Patreon Letter 28th October
Hello friends,
It’s Jackson here with another Patreon letter! First things first, yesterday was M’s Birthday, so everyone needs to be extra nice to them, tell them that the podcast is good, give them the validation that they crave. I’ve known them for five years, been doing this podcast for four, I talk to them every day and we still haven’t run out of shit to laugh and/or yell about yet. Here’s to continuing to read Star Trek books and watch Gundam until we collapse.
Anyway, for some reason, the press sneak fucks online didn’t seem to take notice of M’s birthday and instead focused on Friday as a bountiful day for consuming content, with the release of Mario, Wolfenstein and Assassin’s Creed! I got Mario and have played it for a few hours so far; it seems very good but for some reason I wasn’t prepared for how much of a launch game it is. There’s a lot of really obnoxious motion controls that could easily be button presses, because the game also wants to support a two player, two joycon mode. If this was a DS game you’d be blowing into the microphone.
But! I’m not here to talk about which games you should or should not buy, knock yourself out and do as you please. What I want to talk about on this weekend of extreme consumption is talk a little bit about spoilers. With Mario coming out, a lot of people have been asking folks to tag their screenshots and be careful about what they say so as not to spoil the game for those of us who haven’t had the chance to play through it yet. This has been met with an equal amount of people asking “what the hell is there to spoil in a Mario game?” and the conversation basically stays static in this exact spot, repeating forever until the end of time.
I’m often frustrated with conversations around “spoiler culture,” which thankfully is a term slipping slightly out of vogue now, because they miss the actual heart of the issue. There’s a lot of talk about what does and what does not constitute a spoiler, or maybe a study about how spoilers actually make you enjoy things more. It sucks because it frames the whole argument around what the correct approach is, often to make some point about how shitty and unreasonable kids these days are. And it’s a shame because it completely ignores why this is an issue, why people care, and what that says about media and our relationship to it.
To me, the general aversion to spoilers says less about an individual’s or a group’s dislike for them, and more about the lack of control we have over the information that we see. Whether we use twitter, or facebook, or whatever it is, the majority of people online in 2017 are presented with a single, unbroken stream of information. Unlike, say, with Forum Threads, it is impossible to opt-out of a conversation on twitter; you can choose who you follow and you can set up mutes, but if all your friends are talking about Hillary Clinton then you’re either going to have to listen to most of it or log off. If everyone’s playing Mario, posting pictures, talking about the surprises, then there’s no easy way to avoid that other than a) completely disengaging from your online social spaces or b) spending an illegal amount of money on video games.

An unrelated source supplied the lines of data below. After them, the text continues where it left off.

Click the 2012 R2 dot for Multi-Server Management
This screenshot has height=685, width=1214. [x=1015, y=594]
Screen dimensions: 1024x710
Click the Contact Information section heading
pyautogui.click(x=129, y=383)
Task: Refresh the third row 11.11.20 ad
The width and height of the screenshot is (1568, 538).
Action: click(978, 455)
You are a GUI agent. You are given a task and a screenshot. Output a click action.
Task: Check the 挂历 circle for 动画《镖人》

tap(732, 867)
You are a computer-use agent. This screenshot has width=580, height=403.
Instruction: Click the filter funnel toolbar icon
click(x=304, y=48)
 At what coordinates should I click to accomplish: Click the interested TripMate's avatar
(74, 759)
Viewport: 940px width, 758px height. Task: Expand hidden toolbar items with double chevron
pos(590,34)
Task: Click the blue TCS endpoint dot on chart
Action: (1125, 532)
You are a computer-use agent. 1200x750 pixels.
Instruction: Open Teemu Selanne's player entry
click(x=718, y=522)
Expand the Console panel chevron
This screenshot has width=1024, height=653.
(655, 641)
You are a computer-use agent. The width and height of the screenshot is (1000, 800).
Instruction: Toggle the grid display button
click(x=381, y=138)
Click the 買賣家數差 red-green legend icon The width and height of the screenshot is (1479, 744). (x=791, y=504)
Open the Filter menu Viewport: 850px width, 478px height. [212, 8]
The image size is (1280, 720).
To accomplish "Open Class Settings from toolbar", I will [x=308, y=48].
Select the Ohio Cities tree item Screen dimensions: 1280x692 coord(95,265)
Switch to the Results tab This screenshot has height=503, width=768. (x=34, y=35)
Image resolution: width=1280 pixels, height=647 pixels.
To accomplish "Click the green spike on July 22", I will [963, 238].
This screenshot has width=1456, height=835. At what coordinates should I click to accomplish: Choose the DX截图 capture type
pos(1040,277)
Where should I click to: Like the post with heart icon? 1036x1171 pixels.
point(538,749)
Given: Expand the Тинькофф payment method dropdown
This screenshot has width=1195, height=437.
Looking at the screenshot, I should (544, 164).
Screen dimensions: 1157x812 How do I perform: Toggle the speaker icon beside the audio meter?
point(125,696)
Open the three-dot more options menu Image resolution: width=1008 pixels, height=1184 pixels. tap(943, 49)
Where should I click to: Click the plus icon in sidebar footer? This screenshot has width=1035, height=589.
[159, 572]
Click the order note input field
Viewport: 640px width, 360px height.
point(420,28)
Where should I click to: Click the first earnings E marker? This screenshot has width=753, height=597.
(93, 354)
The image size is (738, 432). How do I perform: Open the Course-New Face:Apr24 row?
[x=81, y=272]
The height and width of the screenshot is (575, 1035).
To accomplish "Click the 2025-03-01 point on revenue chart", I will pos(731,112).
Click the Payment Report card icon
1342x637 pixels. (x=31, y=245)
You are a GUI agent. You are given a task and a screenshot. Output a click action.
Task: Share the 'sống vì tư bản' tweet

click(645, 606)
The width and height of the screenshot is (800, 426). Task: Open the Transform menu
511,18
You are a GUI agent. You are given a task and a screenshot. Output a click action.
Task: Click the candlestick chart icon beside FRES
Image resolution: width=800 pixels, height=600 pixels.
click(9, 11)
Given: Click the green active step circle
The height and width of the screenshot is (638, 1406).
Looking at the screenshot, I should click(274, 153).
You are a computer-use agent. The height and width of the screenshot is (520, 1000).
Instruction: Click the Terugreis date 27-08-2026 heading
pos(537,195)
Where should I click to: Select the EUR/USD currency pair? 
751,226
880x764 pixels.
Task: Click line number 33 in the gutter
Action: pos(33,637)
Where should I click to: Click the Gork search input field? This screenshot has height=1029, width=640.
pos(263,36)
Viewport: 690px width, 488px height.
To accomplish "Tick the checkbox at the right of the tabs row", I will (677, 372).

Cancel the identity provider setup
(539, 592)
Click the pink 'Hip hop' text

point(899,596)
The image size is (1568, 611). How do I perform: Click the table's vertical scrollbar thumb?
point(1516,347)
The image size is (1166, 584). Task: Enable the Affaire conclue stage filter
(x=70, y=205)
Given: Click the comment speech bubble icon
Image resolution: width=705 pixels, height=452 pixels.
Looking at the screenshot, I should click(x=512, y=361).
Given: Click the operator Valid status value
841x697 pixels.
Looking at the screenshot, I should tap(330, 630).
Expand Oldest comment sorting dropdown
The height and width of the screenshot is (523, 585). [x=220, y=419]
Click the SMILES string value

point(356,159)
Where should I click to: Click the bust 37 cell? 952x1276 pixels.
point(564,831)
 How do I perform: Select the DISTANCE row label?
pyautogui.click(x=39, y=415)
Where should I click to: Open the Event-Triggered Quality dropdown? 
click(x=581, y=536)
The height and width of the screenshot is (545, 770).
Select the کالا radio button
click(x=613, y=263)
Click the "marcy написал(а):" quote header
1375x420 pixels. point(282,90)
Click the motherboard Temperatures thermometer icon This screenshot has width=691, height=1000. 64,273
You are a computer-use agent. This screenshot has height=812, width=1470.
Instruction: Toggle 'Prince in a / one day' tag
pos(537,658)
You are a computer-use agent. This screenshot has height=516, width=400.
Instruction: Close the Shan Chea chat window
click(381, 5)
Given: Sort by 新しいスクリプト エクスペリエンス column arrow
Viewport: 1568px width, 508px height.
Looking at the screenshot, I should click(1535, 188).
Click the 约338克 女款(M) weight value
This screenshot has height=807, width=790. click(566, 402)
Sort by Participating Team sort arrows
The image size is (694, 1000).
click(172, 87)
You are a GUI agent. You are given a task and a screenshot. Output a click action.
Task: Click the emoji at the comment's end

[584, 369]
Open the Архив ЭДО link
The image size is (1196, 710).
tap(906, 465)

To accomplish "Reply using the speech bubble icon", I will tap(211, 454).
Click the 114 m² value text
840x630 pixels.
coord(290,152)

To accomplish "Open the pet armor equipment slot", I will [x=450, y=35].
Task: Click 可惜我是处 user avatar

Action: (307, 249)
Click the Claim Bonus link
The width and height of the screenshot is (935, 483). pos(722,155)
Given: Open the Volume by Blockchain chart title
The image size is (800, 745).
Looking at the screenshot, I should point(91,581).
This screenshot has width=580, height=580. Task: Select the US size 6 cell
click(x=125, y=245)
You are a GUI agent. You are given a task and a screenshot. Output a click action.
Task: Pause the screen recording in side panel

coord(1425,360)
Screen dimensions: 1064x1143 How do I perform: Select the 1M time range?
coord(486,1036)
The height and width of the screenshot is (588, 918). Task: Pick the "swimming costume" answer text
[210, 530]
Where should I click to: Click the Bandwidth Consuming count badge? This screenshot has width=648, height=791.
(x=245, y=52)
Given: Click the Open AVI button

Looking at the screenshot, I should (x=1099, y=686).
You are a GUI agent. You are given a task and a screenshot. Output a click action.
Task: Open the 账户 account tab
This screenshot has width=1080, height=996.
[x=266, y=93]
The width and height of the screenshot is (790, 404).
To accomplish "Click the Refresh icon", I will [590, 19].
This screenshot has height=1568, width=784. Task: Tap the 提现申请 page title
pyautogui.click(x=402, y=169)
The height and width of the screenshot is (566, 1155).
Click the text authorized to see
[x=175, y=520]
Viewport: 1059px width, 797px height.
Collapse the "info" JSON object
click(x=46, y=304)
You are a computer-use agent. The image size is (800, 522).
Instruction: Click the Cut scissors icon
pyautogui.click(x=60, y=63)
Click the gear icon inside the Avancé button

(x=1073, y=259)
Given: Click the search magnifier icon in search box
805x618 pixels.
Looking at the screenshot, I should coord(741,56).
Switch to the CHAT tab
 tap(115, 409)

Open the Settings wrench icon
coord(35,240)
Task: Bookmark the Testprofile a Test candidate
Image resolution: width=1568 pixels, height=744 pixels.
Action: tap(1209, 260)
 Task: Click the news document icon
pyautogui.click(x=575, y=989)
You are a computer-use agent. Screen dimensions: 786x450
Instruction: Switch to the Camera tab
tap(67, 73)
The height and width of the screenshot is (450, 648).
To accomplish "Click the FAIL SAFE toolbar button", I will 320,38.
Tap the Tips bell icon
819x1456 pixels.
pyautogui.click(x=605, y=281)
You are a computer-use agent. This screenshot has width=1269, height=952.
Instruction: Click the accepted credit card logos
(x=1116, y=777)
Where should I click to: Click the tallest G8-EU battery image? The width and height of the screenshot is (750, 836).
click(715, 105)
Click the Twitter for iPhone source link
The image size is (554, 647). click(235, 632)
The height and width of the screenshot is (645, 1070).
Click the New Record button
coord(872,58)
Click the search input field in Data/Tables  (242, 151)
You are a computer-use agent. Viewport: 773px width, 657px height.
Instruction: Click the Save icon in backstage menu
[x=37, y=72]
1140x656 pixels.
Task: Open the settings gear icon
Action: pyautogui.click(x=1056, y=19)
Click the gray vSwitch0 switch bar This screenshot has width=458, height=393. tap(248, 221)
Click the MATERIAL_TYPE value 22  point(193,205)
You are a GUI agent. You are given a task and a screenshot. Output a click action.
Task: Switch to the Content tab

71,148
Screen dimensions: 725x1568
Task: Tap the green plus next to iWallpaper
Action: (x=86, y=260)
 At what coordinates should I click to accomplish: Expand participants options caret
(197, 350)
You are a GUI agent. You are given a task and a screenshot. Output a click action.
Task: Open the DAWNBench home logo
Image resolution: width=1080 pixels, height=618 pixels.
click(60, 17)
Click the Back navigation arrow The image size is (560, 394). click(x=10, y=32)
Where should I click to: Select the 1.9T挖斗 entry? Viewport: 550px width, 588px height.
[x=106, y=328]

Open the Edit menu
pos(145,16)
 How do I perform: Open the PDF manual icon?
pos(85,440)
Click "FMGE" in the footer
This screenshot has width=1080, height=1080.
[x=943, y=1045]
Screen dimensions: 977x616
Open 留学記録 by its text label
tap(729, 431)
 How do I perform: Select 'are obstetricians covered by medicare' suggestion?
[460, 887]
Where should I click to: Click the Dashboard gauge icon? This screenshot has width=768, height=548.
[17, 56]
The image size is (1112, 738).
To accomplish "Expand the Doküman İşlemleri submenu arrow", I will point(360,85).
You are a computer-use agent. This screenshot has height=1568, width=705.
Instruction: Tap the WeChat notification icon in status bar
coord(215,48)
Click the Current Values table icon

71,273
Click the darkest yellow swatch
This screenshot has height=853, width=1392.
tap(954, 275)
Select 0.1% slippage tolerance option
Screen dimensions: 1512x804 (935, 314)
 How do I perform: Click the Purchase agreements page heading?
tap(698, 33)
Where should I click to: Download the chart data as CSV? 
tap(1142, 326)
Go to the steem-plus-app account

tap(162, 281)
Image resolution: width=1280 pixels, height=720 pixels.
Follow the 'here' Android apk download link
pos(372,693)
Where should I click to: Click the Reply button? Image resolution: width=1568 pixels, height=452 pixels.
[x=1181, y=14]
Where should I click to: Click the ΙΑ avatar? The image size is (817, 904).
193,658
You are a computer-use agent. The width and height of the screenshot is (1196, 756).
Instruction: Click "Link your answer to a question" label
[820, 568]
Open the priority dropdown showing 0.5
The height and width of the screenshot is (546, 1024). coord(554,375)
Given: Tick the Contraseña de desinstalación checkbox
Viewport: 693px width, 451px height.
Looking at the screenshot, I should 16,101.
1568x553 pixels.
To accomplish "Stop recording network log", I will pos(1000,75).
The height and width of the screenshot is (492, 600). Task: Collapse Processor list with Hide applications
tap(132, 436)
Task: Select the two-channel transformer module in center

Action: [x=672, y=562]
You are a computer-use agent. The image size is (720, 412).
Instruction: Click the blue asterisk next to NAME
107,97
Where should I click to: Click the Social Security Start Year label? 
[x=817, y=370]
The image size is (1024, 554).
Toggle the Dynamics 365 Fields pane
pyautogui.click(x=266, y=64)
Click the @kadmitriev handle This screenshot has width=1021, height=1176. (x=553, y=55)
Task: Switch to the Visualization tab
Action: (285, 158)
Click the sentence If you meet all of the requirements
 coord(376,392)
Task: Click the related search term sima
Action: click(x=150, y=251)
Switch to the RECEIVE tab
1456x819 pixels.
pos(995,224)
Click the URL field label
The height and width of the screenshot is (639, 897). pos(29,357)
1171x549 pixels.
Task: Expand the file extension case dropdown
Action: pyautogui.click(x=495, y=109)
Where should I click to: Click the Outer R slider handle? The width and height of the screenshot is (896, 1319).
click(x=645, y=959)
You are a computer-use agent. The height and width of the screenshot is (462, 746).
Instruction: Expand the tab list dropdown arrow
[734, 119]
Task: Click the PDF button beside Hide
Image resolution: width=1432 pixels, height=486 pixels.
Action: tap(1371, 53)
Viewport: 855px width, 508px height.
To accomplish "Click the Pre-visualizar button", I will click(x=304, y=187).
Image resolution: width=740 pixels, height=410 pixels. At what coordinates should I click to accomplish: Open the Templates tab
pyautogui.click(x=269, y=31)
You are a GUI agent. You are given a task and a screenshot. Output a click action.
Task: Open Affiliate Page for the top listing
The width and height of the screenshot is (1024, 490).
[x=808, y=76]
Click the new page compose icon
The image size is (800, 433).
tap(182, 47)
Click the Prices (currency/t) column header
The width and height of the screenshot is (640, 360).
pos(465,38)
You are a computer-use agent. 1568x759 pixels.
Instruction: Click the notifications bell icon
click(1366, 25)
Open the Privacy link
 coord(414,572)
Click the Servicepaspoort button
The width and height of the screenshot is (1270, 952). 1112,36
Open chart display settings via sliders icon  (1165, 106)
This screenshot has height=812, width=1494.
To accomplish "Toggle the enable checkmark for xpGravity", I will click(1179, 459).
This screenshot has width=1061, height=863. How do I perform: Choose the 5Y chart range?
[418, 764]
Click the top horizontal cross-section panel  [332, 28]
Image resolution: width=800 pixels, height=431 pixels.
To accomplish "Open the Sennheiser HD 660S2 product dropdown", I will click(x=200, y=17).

Services like twitter are designed to create zeitgeists, to make the conversation around the latest [Insert Media Property Here] feel inescapable, so that you buy a copy, or a ticket, or subscribe to Netflix. Getting mad about spoilers can feel like party pooping, but it’s also an attempt to push back against the pressure to spend way too much money out of an obligation to hashtag join the conversation. Games are incredibly expensive, and we should strive to be aware of the kinds of people that are being excluded from participating in our spaces in social media by the norms that those spaces enforce. “If you don’t want to be spoiled, you have to join in now” is a shitty stance to have about a $60 game on a $300 dollar console.
One point always brought up in this discussion is the fact that you can’t talk critically about any work without spoiling it - which is completely true. And it’s why this topic eats away at me sometimes whenever these arguments surface, because “it should be easier to avoid discussions you don’t want to see” and “criticism needs to be specific” are not contradictory positions. The only reason that they appear to be is because we’re all stuck on websites which, through their design, shape the ways we are able to interact with each other, and media at large.
Because I’m not really mad at spoilers, and the people on the other side aren’t really mad at people complaining about spoilers. It’s a symptom of the social spaces we exist in online, which themselves are a result of capitalism, which blah blah blah. Nothing exists in a vacuum. The Spoiler Argument is just one of many arguments which seems endless but unchanging, and hyper-focused on the issue as it directly affects the people mad right now, very rarely is it put into any kind of context.
Obviously I don’t have a solution other than just try to be considerate. I’m not saying that talking too quickly about Stranger Things is bad praxis and the call out post is in the mail, it’s in the scheme of things a very low stakes situation! I’ve just been very, very exhausted with twitter lately, and I wanted to use this to talk a little bit about just one of the ways that the place I spend my time makes my life worse to make someone else money.
You never know. Maybe this internet thing will be over soon and I can go live in a cabin somewhere and read books til I expire.